*Requirements*
Copy the records word for word, from the start of the records up to and including the line containing "will (x=18, y=45).".

Records on target coordinates
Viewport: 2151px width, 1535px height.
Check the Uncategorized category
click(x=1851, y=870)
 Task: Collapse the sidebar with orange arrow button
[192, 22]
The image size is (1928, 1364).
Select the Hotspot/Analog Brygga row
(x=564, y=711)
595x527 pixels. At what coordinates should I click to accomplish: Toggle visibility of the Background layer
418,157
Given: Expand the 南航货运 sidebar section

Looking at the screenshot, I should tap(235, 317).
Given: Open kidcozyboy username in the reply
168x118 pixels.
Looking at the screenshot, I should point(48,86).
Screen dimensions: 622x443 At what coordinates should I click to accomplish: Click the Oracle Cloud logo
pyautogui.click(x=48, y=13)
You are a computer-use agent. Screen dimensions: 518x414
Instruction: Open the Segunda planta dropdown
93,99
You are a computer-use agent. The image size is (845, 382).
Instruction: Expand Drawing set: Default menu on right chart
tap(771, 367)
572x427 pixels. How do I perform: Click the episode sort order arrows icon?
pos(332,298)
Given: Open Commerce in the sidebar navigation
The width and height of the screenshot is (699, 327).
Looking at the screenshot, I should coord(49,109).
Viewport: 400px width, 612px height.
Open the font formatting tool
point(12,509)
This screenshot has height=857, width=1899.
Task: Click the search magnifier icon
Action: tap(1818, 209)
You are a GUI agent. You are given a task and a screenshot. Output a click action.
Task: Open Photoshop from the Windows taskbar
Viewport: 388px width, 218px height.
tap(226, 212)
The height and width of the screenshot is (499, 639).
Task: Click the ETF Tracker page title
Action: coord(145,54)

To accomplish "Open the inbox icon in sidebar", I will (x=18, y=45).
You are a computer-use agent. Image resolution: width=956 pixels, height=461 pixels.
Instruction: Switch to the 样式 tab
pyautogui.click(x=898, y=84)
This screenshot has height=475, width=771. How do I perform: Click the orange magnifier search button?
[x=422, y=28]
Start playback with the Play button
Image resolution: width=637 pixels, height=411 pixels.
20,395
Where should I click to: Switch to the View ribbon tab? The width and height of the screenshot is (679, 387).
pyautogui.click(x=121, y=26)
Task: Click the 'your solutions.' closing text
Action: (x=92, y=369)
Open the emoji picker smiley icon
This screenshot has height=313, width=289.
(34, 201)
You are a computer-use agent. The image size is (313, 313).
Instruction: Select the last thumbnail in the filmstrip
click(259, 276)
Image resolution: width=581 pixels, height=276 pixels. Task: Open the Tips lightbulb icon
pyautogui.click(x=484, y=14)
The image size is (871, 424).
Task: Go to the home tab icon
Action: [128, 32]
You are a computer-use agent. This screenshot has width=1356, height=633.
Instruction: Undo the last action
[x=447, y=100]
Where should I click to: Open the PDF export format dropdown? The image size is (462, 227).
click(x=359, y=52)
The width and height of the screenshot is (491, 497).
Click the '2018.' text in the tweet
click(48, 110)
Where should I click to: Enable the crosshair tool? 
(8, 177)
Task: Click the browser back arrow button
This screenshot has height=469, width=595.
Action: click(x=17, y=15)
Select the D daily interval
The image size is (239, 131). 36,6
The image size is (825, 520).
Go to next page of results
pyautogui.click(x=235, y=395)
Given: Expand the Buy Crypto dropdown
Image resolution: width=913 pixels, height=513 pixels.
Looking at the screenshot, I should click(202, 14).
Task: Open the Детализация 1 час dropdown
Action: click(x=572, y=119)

*Answer for this exercise*
Viewport: 2151px width, 1535px height.
Check the Uncategorized category
click(x=1851, y=870)
 Task: Collapse the sidebar with orange arrow button
[192, 22]
The image size is (1928, 1364).
Select the Hotspot/Analog Brygga row
(x=564, y=711)
595x527 pixels. At what coordinates should I click to accomplish: Toggle visibility of the Background layer
418,157
Given: Expand the 南航货运 sidebar section

Looking at the screenshot, I should tap(235, 317).
Given: Open kidcozyboy username in the reply
168x118 pixels.
Looking at the screenshot, I should point(48,86).
Screen dimensions: 622x443 At what coordinates should I click to accomplish: Click the Oracle Cloud logo
pyautogui.click(x=48, y=13)
You are a computer-use agent. Screen dimensions: 518x414
Instruction: Open the Segunda planta dropdown
93,99
You are a computer-use agent. The image size is (845, 382).
Instruction: Expand Drawing set: Default menu on right chart
tap(771, 367)
572x427 pixels. How do I perform: Click the episode sort order arrows icon?
pos(332,298)
Given: Open Commerce in the sidebar navigation
The width and height of the screenshot is (699, 327).
Looking at the screenshot, I should coord(49,109).
Viewport: 400px width, 612px height.
Open the font formatting tool
point(12,509)
This screenshot has height=857, width=1899.
Task: Click the search magnifier icon
Action: tap(1818, 209)
You are a GUI agent. You are given a task and a screenshot. Output a click action.
Task: Open Photoshop from the Windows taskbar
Viewport: 388px width, 218px height.
tap(226, 212)
The height and width of the screenshot is (499, 639).
Task: Click the ETF Tracker page title
Action: coord(145,54)

To accomplish "Open the inbox icon in sidebar", I will (x=18, y=45).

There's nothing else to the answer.